Chapter 204: Do You Know About Sunglasses?


Winnie was still chattering, but one phrase snagged Luo Wei's attention—light element.

Students of St. Teno Divine College all had light‑element affinity, so they definitely commanded light magic.

She'd been fretting over how to let Roman learn light spells; she hadn't expected an opportunity to surface so soon.

Her eyes turned. She asked, "Divine College students are dual‑element mages—when they compete, will they use magic wands or swords?"

"I don't know," Winnie said. "The Divine College has never joined the tournament, but I'd guess they'll use wands. Swordsmanship is only their secondary course."

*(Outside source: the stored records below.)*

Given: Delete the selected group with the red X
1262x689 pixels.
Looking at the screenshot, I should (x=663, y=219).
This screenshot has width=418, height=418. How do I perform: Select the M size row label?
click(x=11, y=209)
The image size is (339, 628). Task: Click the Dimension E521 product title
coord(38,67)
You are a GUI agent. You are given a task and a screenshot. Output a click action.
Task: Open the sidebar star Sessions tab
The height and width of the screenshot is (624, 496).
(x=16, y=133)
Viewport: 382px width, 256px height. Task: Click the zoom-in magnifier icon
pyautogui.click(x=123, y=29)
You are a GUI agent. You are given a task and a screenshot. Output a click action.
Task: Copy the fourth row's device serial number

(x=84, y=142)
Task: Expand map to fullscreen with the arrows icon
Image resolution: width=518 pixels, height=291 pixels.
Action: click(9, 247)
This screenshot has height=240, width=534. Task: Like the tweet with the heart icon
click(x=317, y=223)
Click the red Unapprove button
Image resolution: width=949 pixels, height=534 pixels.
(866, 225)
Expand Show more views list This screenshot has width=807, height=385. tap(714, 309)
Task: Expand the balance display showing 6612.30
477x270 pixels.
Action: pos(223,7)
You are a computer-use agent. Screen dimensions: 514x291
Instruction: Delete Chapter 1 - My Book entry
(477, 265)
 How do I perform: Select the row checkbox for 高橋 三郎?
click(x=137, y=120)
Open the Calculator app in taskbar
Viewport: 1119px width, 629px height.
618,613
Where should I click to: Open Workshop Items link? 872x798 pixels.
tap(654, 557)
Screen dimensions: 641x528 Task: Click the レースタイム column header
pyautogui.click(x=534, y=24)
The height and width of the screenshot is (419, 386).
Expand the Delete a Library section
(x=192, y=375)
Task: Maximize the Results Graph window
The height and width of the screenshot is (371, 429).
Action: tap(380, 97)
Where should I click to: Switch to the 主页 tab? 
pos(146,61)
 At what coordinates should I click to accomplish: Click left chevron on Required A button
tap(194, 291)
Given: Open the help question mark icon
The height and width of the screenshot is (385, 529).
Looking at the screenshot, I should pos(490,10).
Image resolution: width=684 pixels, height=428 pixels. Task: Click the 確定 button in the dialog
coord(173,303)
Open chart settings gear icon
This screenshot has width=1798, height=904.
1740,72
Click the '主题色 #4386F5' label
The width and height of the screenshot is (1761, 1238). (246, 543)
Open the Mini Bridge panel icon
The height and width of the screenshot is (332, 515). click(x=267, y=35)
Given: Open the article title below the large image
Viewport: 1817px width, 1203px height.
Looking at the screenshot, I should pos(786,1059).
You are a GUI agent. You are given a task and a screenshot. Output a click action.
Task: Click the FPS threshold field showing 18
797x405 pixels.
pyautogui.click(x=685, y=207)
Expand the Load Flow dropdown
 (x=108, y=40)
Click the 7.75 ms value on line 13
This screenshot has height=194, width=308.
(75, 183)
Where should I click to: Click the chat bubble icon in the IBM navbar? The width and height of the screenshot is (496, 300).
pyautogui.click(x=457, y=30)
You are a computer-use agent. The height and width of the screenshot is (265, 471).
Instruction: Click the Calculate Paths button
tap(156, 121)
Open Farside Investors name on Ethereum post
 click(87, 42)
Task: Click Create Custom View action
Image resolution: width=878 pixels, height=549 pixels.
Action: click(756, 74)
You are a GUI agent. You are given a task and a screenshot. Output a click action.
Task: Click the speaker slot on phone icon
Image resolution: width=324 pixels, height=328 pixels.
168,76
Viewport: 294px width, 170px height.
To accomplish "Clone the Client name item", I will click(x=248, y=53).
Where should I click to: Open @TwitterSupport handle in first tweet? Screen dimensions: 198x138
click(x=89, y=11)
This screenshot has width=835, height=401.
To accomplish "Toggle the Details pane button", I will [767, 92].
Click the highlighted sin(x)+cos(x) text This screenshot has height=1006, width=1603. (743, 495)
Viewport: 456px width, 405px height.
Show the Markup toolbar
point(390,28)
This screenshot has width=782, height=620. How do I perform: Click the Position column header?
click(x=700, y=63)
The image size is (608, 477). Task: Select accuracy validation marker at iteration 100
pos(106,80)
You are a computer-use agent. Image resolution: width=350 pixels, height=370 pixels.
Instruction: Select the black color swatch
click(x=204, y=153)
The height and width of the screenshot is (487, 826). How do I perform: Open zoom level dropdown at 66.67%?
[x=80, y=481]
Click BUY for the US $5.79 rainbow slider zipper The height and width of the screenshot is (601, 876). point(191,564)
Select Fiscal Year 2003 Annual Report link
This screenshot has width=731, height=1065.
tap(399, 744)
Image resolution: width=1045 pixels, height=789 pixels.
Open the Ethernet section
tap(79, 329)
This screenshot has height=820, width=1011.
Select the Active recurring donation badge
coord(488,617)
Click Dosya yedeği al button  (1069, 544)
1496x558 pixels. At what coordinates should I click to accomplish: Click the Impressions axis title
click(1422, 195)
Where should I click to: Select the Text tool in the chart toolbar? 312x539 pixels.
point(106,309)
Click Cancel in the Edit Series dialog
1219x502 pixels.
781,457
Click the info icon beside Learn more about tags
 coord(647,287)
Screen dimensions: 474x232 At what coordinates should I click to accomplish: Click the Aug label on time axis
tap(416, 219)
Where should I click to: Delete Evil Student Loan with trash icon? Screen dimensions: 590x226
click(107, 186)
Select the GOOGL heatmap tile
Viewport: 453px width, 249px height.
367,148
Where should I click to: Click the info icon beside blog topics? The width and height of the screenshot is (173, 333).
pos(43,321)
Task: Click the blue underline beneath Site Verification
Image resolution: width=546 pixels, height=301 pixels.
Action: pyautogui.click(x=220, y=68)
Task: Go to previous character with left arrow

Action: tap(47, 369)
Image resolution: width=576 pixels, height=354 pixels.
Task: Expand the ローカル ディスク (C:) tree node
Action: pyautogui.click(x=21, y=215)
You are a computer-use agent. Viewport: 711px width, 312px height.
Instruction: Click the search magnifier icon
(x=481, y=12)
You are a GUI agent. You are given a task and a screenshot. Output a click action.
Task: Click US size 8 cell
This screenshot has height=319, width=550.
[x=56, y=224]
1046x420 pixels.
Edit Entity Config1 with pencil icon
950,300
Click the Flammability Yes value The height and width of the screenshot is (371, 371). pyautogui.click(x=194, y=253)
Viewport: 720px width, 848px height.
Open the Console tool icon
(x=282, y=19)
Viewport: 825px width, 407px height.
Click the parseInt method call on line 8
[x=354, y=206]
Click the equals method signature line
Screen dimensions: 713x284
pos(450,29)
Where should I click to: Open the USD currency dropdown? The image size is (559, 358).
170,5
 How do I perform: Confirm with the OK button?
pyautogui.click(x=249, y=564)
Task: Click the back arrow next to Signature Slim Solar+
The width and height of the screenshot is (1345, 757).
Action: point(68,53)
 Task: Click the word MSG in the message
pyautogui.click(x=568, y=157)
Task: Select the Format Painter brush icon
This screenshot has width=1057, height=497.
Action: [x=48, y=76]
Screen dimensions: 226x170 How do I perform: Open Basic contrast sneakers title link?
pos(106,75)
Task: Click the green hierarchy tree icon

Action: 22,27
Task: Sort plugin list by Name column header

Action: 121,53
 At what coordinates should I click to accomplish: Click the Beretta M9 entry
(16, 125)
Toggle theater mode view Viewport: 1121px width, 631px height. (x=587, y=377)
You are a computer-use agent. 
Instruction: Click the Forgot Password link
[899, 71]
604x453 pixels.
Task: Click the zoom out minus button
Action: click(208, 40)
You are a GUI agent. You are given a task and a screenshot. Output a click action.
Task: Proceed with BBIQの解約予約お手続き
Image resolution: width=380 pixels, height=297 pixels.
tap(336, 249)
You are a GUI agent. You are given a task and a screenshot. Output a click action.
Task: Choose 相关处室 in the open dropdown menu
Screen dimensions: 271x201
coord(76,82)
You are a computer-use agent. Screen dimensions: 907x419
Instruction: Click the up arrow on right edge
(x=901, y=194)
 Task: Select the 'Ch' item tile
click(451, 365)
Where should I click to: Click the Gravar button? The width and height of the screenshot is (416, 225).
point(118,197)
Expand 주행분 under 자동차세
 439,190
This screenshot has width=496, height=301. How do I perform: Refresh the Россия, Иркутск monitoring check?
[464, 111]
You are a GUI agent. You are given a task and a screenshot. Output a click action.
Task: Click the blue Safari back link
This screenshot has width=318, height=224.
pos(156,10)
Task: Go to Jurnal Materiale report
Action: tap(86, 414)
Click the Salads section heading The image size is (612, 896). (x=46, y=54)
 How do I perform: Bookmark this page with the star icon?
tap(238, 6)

"I think so too." Luo Wei nodded.

Powerful mages disdained using swords; those proud Divine College students would hardly relish trading blows blade to blade—that would blemish their refined, exalted image.

"Do they use light magic in real combat?"

That was what she cared about most. She knew almost nothing about light magic; the library's parchment volumes held no light spellchants. She still had no idea what light spells even looked like.

If light spells only worked on dark creatures, Divine College students might skip chanting them during the tournament—no chance for her to learn by watching.

"They definitely will," Winnie said—she clearly knew more than Luo Wei. "Prince Alfried's strongest spell is Light Purification. They say he used it back then to defeat his rivals and seize the coronet of the Eastern Diocese."

"The professors even said this morning that Prince Alfried has selflessly taught the secret of Light Purification to Divine College students so they can win the tournament!"

"Light Purification?" Luo Wei blinked. "Doesn't sound that strong."

For the first time Winnie contradicted her. "If you think it's weak, you're completely wrong!"

"Light Purification is a chain spell—one full chant lets you launch three attacks. The three attacks fire via short spellchants, incredibly fast."

"The first short spell is Holy Radiance—anyone bathed in it is briefly blinded and can't attack. The second is Divine Call—it stirs repentance in the target. The third is Light Purification—once purified, they lose their ferocity and abandon the fight."

Luo Wei clicked her tongue. "That strong? Anyone facing them is doomed."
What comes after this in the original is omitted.